View Full Version : Support of Special Unicode Characters?

03-26-2013, 03:52 AM
First, please accept my apologize, because this is a bit off-topic, as I am not a Sigil user (and won't be, because I prefer to use XML+XSLT to create EPUBs).

But the Sigil forum was recommended to me as a first reaction to my original post, because a lot of EPUB creators are participating here.
In the (EPUB) e-books I create, I need support of ligatures (and the contrary, the "non-joining of glyphs"). However, I am quite desperate because my impression is that...:
-- either I am doing something completely wrong, or...
-- the support of the related OpenType features is simply non-existent, when it comes to recent mobile e-book devices.

In particular:
I am wondering whether/how it is possible to have Unicode characters like ZWNJ (U+200C) correctly "displayed" by e-book devices/software, when these appear in EPUB documents. (Just for completeness: "My" EPUBs look fine when using PC software like e.g. the Calibre preview!)

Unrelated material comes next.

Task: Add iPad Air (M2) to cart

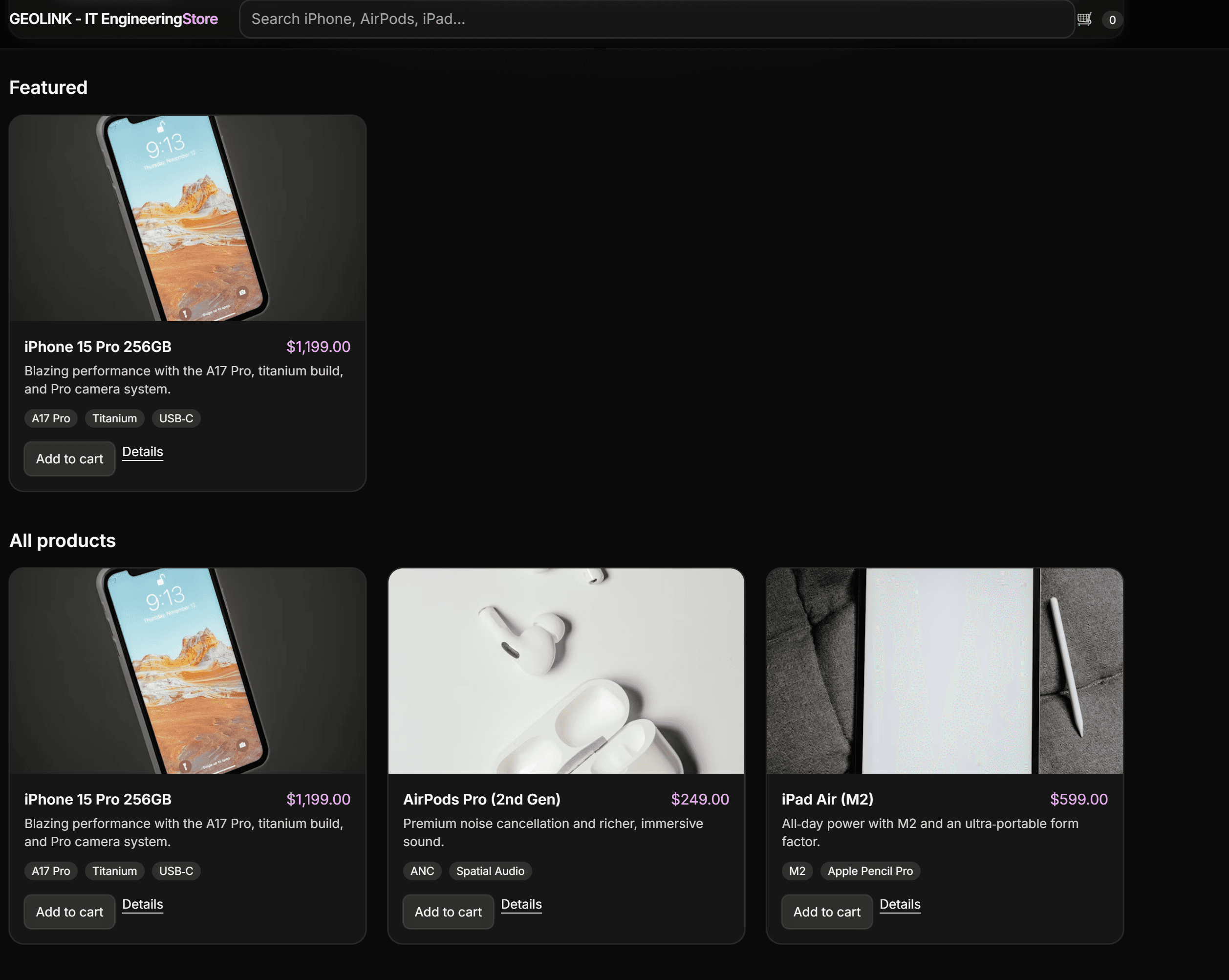Action: 826,911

I am currently doing some tests on my Pocketbook Touch and also tried a Sony reader, and I get the impression that all EPUB software there simply ignores this character. (That means: All ligatures are automatically built, just like defined within the embedded OTF font, but they are also built at places where they must not appear (although being separated by ZWNJ from each other).)

Anyone else here in this forum interested in "Typography and EPUB"?
Can someone...
--- confirm or deny this typography problem?
--- tell me [if my impression is correct] whether this is an unchangeable fact that I simply have to accept (for the time being), or is there anything I can do?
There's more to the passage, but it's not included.